Hon Speaker, I have been requested by some local businesspeople who have been running spaza shops in the townships for many years to raise their concerns with the hon President. While they claim that they are not opposed to competition by foreign businessmen, they say the competition is unfair as the well-organised and trained foreigners are heavily subsidised and bankrolled by either business cartels or the governments they came from, while their own government, they say, has neglected them.
They claim that in almost all townships and villages, local businesses have been taken over by foreigners who are bankrolled. They say what upsets them is that local black people in townships used to own small businesses during apartheid, but under a democratic government that should be helping them to grow and prosper, they are losing everything.
The Greater Gauteng Business Forum's chairman for the Tshwane region is reported to have said, and I quote:
They are here to destroy local business, and people, particularly local shop owners, are boiling with anger. If nothing is done about this, there will be war.

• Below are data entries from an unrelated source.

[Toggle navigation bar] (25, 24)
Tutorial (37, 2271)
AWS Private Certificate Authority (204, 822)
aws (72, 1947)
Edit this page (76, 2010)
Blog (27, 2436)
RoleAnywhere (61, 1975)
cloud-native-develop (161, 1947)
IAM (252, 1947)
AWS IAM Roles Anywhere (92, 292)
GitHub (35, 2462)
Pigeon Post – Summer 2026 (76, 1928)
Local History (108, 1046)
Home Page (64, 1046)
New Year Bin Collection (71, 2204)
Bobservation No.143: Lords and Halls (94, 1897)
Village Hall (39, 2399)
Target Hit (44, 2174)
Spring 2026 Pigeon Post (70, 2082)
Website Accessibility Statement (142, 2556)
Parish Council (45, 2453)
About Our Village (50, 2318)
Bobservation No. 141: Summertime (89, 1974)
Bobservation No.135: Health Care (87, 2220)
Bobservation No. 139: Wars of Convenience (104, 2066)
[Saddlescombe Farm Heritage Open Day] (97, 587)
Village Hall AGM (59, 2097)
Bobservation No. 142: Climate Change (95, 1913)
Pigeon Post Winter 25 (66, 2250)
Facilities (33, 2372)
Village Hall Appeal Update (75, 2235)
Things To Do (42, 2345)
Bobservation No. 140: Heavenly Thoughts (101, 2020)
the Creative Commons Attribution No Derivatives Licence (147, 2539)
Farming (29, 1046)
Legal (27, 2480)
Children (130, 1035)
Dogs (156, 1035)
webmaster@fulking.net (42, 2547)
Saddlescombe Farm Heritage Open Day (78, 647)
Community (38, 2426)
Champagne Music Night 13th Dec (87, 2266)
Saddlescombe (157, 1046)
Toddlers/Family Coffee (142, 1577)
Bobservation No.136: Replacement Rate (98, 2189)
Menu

I, therefore, on behalf of the ACDP that wants peace and prosperity for all, implore the President to urgently look into these concerns and the possibility of training and subsidising local entrepreneurs in the townships who are fast losing their businesses. This, we believe, will avert what some threaten will be an economic war, and not xenophobic attacks.

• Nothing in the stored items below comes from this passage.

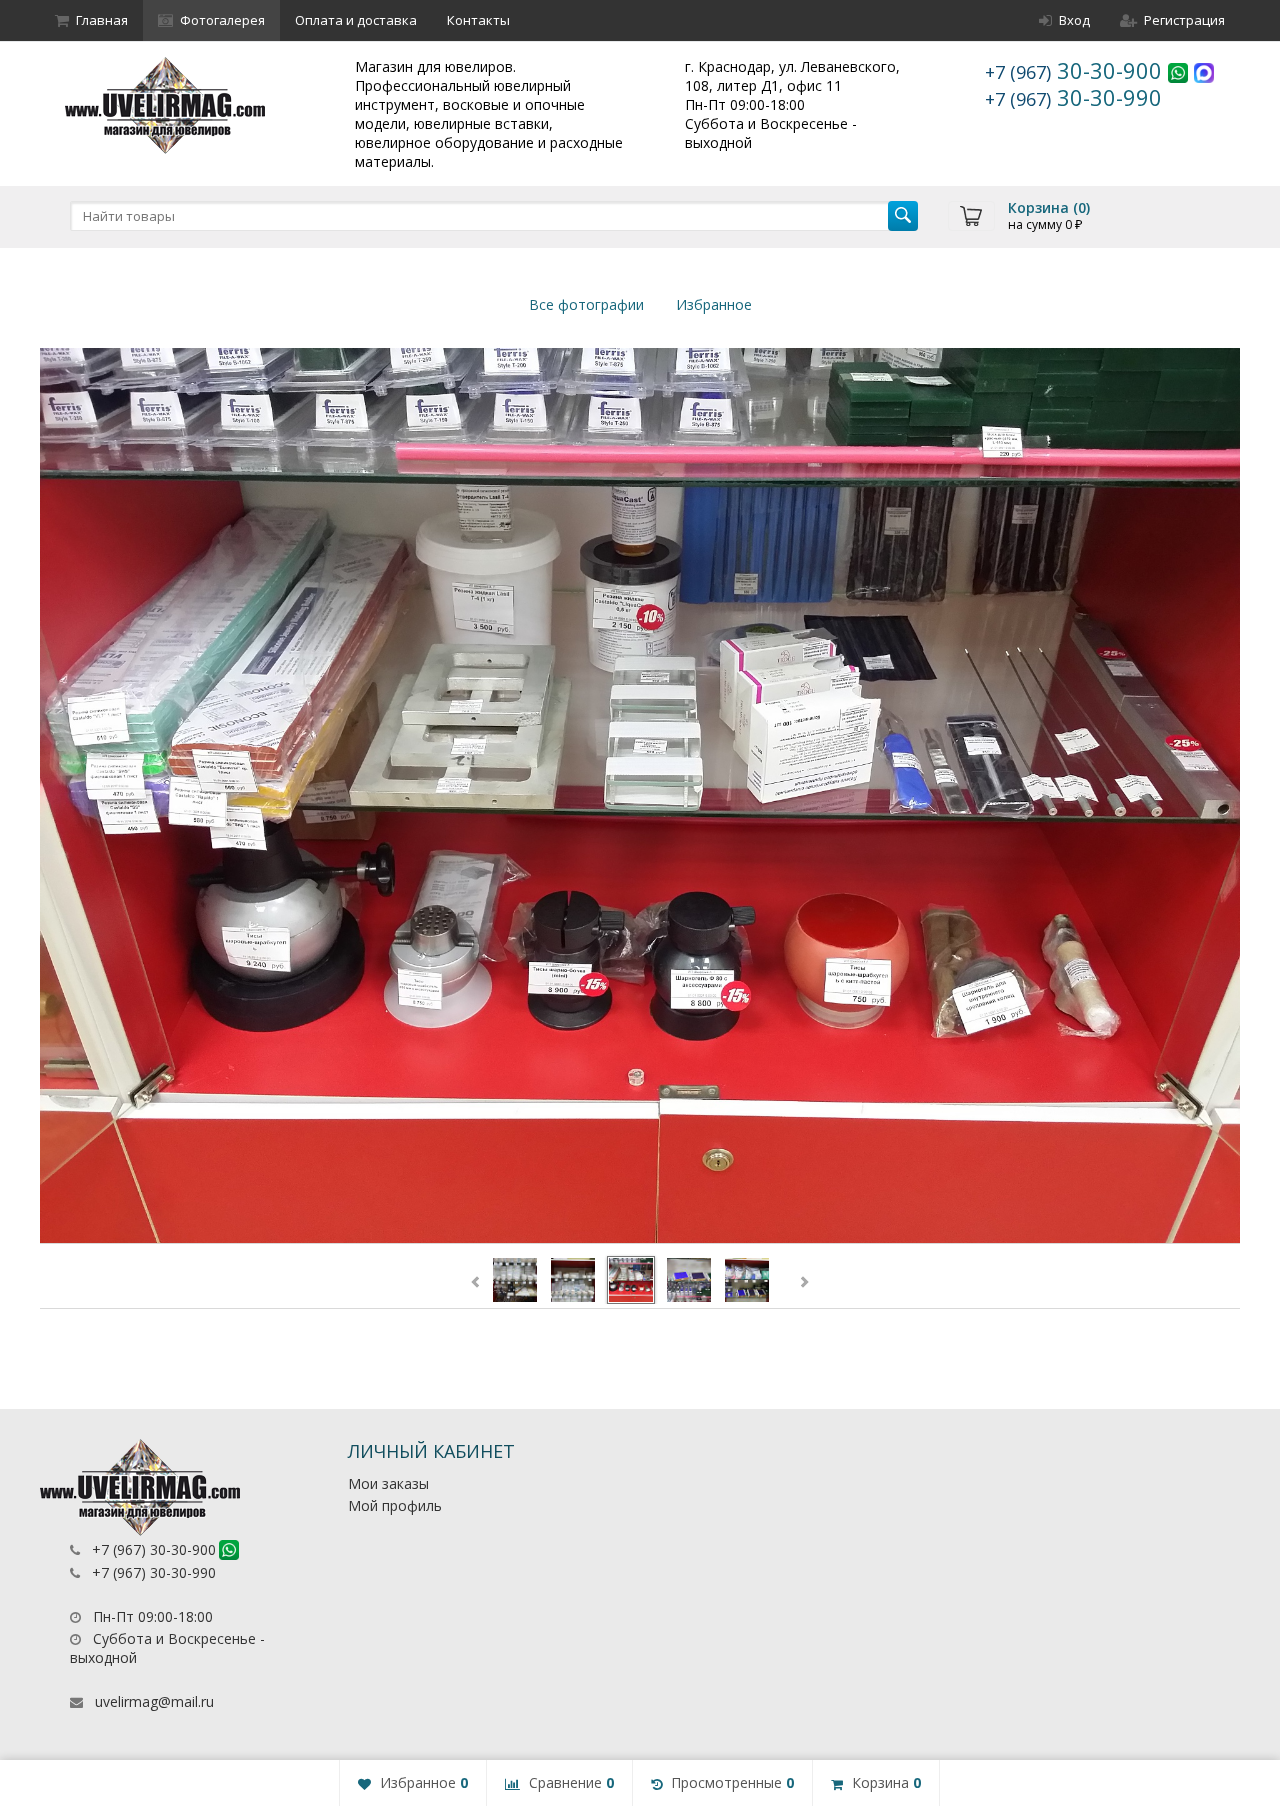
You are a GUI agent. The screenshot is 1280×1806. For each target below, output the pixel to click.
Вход (1074, 20)
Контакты (478, 20)
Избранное (714, 304)
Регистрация (1184, 20)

Government should be seen to support black economic empowerment at the grass roots by focusing on small businesses, particularly spaza shops that are under siege.

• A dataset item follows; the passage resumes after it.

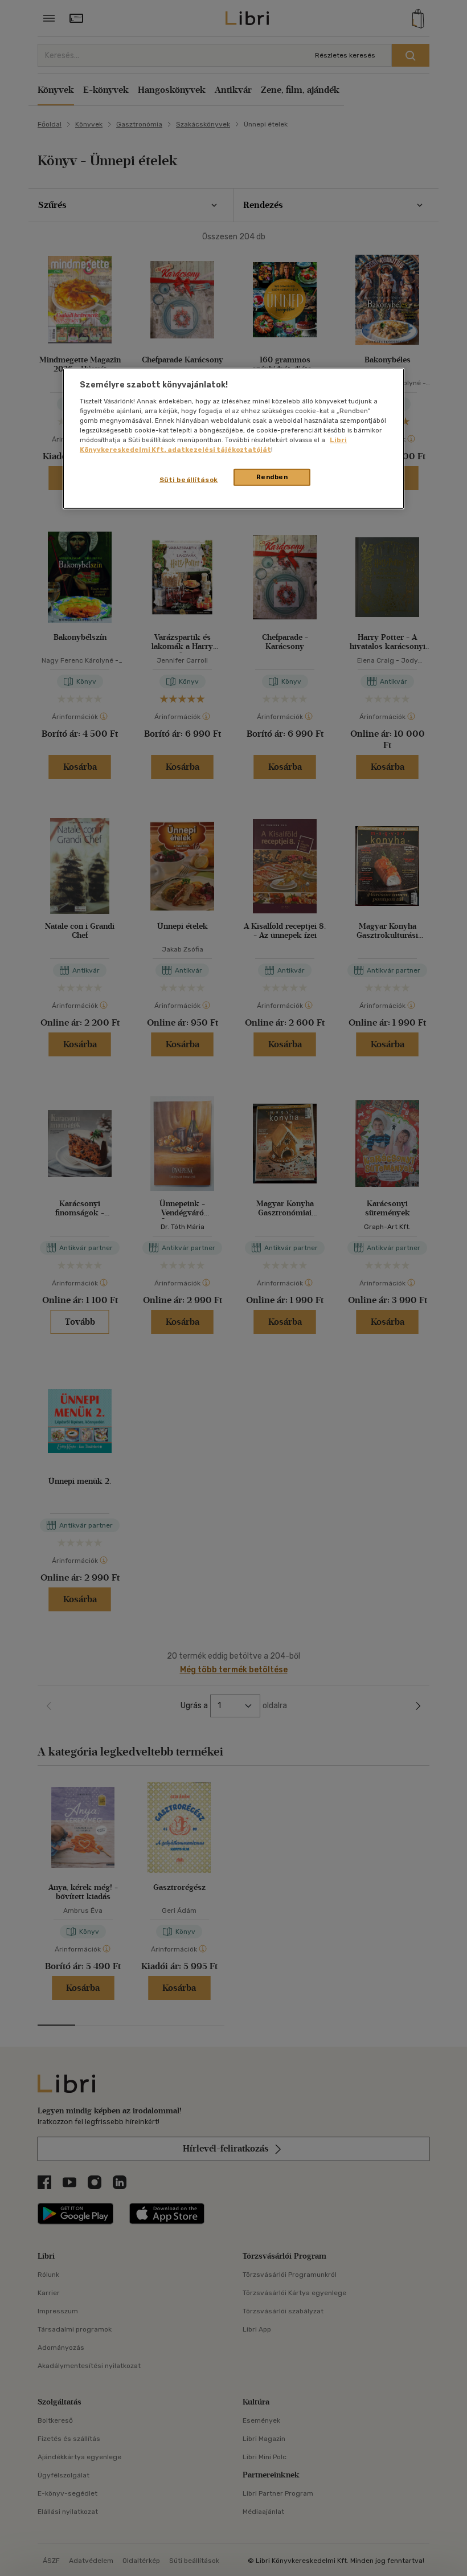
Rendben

As proof that they have been trying to address their concerns with government, they gave me a copy of a memorandum of demands and concerns that was addressed and handed over to the office of the Premier of Gauteng, which, they claim, has done nothing about it.
I trust and hope that these threats will not be taken lightly by government, and that the President will meet these township men and women who are angry because of what they claim is unfair competition that has cost them their businesses and livelihood.
Regarding Vote No 1, the ACDP wants to know whether the President has issued an official proclamation for the Special Investigating Unit, SIU, to start the investigation into alleged corruption in the Nkandla scandal. The ACDP also wants to know why the report on what really happened was classified and kept away from all Members of Parliament, except from those serving in the Joint Standing Committee on Intelligence.
The fact that both the Minister of Public Works and his Deputy have conceded that procurement procedures have been flouted, and that there were a number of irregularities with regard to the appointment of service providers and procurement of goods and services, when more than R206 million was spent on upgrading the President's private Nkandla residence, should have convinced government that an investigation by the SIU should commence immediately. To date, that has not happened. We are not convinced that there is no cover-up, despite attempts to assure the public otherwise.
The ACDP will not support Budget Vote No 1 for a number of reasons. One of them is the lack of transparency and accountability, particularly regarding the upgrading of ... [Time expired.] [Applause.]